**Zu bearbeitende Aufgaben**
**A.** Beantworte anhand des Textes über die VOB/B folgende Fragen:
(i) Was kann der Auftraggeber laut der Klausel als Voraussetzung für die Vergütungspflicht bei Zusatzleistungen verlangen?
(ii) Welche vertragliche Vereinbarung lässt laut Text nicht darauf schließen, dass die VOB/B nicht als Ganzes vereinbart ist?
(iii) Wann stellt der AN nach der zitierten Vereinbarung eine Schlussrechnung?
**B.** Führe den Text über die VOB/B im Anschluss an seinen letzten Satz fort.

**Zu analysierender Text**
□ □ □ □ □
Die vertragliche Regelung stellt einen erheblichen Eingriff in § 2 Abs. 6 VOB/B dar. Denn im Sinne oben stehender Klausel kann der Auftraggeber als Voraussetzung für die Vergütungspflicht bzgl. Zusatzleistungen schriftliche Angebote des Auftragnehmers verlangen. Dadurch wird der Vergütungsanspruch der Klägerin aus § 2 Abs. 6 VOB/B zwar nicht ausgeschlossen, jedoch fühlbar eingeengt. Mithin führt diese wesentliche Einengung dazu, dass die VOB/B als Ganzes nicht mehr gegeben ist (Keldungs, in: Kommentar VOB Teile A und B, § 2 Abs. 6 VOB/B Rn. 2).

Entgegen der Ansicht der Klägerin lässt die vertragliche Vereinbarung des § 6 Nr. 3 nicht darauf schließen, dass die VOB/B nicht als Ganzes vereinbart ist.

Denn dort heißt es:

„Der AN stellt nach Fertigstellung seiner geschuldeten Leistung eine Schlussrechnung, deren Rechnungszuwachs mindestens ___% der Nettoauftragssumme nach § 3 Ziffer 1 dieses Vertrages zuzüglich etwaig vom AG schriftlich bestätigter nettonachtragssummen betragen sollte.
□ □ □ □ □
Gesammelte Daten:
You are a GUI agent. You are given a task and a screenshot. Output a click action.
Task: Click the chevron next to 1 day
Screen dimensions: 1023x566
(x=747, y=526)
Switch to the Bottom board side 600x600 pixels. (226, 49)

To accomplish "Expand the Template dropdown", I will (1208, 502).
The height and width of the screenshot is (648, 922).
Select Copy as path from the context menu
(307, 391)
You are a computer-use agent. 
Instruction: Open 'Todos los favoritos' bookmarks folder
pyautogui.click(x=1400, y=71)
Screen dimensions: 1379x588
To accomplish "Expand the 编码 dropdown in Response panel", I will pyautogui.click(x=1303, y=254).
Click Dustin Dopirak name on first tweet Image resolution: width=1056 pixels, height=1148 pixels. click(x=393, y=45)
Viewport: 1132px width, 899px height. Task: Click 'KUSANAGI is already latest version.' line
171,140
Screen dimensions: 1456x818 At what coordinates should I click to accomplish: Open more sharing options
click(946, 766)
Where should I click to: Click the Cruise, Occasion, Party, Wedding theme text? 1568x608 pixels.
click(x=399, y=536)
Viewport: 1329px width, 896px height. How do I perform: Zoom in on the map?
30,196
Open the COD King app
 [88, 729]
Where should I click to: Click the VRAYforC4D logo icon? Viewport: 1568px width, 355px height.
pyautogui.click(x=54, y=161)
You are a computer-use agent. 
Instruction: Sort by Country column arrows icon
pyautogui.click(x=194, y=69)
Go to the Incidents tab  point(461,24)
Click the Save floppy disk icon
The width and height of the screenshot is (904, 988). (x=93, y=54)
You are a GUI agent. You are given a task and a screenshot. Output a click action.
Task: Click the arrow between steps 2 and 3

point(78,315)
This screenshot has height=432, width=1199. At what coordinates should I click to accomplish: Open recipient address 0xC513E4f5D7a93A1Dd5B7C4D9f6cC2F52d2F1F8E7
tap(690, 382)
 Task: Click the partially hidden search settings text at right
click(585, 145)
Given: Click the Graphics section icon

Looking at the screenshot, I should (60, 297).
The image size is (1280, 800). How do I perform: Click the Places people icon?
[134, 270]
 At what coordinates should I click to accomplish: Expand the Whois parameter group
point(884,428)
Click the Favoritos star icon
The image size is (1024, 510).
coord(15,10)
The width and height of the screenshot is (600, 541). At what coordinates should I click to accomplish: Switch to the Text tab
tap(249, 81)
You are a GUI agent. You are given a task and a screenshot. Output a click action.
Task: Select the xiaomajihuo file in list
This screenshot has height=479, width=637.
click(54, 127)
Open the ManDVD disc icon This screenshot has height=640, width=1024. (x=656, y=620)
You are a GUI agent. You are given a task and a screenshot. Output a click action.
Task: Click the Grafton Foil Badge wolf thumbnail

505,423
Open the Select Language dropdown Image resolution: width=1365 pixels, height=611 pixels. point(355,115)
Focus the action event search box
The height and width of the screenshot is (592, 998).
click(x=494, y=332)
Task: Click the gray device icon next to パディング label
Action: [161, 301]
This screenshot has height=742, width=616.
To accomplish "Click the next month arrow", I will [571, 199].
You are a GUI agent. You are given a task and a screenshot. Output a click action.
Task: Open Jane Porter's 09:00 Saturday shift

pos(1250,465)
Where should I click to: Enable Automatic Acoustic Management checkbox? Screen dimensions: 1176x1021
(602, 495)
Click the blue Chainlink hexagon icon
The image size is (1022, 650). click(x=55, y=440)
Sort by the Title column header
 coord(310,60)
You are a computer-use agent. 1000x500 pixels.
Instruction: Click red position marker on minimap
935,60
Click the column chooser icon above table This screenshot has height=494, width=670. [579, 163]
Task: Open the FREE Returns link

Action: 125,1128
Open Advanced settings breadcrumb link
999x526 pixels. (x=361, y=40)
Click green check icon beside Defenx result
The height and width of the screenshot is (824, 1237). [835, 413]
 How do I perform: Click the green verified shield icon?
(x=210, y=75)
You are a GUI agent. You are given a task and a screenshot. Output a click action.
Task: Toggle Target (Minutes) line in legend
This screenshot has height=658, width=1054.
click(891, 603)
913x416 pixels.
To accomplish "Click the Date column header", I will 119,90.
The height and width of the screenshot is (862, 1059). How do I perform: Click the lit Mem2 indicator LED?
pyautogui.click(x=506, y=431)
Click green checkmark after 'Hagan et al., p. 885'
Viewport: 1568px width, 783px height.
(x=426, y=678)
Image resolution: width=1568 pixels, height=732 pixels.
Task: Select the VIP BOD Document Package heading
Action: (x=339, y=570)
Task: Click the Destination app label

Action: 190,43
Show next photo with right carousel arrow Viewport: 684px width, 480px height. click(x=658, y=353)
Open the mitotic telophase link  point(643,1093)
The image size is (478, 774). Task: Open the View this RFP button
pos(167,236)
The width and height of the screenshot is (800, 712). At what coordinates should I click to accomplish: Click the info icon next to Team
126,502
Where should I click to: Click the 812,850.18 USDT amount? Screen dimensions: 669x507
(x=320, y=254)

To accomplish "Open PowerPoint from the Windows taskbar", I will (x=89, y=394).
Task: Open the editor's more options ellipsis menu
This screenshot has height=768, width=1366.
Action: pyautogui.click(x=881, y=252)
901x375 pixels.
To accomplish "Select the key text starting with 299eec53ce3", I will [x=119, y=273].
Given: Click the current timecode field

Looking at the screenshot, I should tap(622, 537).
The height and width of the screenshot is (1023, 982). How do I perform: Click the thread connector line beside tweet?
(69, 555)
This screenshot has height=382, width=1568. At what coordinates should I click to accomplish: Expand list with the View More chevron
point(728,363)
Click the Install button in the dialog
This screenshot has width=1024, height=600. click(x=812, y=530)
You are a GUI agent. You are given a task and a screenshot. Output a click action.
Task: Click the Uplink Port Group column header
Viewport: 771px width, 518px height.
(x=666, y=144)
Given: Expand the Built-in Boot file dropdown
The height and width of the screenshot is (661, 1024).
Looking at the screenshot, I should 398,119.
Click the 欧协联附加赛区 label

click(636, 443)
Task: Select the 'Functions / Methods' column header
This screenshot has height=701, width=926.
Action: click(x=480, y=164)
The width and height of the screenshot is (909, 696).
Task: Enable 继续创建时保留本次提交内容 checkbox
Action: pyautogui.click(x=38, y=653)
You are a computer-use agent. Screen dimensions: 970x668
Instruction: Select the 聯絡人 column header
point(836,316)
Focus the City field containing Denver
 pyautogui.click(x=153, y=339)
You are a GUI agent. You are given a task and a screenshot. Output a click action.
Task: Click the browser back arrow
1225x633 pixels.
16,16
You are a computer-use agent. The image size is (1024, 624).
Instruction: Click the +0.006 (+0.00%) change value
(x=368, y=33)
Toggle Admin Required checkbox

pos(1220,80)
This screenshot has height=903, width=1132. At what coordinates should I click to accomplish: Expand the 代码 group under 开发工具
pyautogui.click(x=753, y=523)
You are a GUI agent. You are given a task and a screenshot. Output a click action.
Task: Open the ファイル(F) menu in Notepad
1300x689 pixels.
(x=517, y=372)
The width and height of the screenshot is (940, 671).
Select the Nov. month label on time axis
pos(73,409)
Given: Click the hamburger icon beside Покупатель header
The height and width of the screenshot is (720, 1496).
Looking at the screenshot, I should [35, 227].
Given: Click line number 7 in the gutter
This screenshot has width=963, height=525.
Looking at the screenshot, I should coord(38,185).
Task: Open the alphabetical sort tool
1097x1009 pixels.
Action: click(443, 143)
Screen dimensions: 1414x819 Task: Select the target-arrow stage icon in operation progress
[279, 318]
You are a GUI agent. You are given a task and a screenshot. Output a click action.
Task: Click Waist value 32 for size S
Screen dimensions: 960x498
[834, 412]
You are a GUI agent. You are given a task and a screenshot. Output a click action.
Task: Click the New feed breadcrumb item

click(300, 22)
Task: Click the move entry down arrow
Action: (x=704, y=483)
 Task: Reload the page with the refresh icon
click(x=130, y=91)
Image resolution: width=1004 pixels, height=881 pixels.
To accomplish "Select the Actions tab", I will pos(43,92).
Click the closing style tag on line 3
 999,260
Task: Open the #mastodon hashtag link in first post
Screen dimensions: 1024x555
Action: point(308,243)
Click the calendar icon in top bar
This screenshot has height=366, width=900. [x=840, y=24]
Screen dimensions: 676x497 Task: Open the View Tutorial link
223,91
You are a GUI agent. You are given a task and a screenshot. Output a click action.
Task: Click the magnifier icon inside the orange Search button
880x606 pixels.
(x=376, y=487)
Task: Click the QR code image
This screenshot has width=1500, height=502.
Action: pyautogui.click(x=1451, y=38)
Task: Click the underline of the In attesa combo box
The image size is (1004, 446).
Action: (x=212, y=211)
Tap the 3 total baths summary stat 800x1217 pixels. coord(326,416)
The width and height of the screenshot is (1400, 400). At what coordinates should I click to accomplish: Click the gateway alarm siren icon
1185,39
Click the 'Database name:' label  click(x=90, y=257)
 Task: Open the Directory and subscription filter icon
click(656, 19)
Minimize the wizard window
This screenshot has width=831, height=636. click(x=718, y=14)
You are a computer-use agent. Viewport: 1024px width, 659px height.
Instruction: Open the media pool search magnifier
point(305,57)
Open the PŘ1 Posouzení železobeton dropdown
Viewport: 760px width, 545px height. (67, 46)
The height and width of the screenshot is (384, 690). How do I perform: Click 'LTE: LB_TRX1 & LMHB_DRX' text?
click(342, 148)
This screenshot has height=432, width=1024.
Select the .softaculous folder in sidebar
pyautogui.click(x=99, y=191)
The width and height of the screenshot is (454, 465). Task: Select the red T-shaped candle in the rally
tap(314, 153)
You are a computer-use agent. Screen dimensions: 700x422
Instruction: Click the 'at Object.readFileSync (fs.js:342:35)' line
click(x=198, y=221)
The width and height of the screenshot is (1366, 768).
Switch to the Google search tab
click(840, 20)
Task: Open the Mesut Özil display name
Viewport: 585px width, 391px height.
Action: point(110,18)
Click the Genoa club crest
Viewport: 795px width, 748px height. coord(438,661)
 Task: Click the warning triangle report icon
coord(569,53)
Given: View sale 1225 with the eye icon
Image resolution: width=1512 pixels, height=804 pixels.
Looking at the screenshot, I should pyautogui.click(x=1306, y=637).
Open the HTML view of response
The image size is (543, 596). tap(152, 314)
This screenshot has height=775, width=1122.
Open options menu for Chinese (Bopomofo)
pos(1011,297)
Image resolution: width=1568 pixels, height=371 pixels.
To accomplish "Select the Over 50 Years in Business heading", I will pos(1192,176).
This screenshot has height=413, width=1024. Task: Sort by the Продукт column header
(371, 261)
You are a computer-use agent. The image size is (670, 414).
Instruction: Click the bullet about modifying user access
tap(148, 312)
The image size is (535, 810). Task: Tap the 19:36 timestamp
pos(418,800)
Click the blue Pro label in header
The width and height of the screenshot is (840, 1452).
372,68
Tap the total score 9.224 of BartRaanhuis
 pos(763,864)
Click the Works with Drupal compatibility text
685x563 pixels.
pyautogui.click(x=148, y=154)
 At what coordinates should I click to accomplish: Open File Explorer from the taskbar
□ □ □ □ □
**Lösungen**
**A.**
(i) Schriftliche Angebote des Auftragnehmers.
(ii) Die vertragliche Vereinbarung des § 6 Nr. 3.
(iii) Nach Fertigstellung seiner geschuldeten Leistung.

**B.**
Die Schlussrechnung ist entsprechend §16 (3) VOB/B aufgrund des Umfangs und der Komplexität dieses Vertragsverhältnisses innerhalb von 60 Tagen nach Rechnungseingang (beim AG) vom AG zu leisten.“

Diese Regelung schließt die Vereinbarung der VOB/B als Ganzes nicht aus. Denn die Grundregel des § 16 Abs. 3 Nr. 1 S. 1 VOB/B, wonach die prüffähige Schlussrechnung 30 Tage nach ihrem Zugang zur Zahlung fällig wird, gilt nicht ausnahmslos. Der Ablauf der Frist kann ausnahmsweise hinausgeschoben werden, wenn aus sachlich berechtigten Gründen die Prüfung und Feststellung innerhalb der Prüffrist nicht beendet werden kann (Locher, in: Kommentar VOB Teile A und B, § 16 III VOB/B Rn. 8, Rn. 29). Nach § 16 Abs. 3 Nr. 1 S. 2 kann sich die Frist aus solchen Gründen auf höchstens 60 Tage verlängern. Aufgrund obenstehender Ausführungen wird der Inhalt der VOB/B dadurch nicht verändert.

Entgegen der Ansicht der Klägerin vermag auch die vertragliche Regelung des §12 Nr. 4 S. 2 schließt eine Vereinbarung der VOB/B als Ganzes nicht aus.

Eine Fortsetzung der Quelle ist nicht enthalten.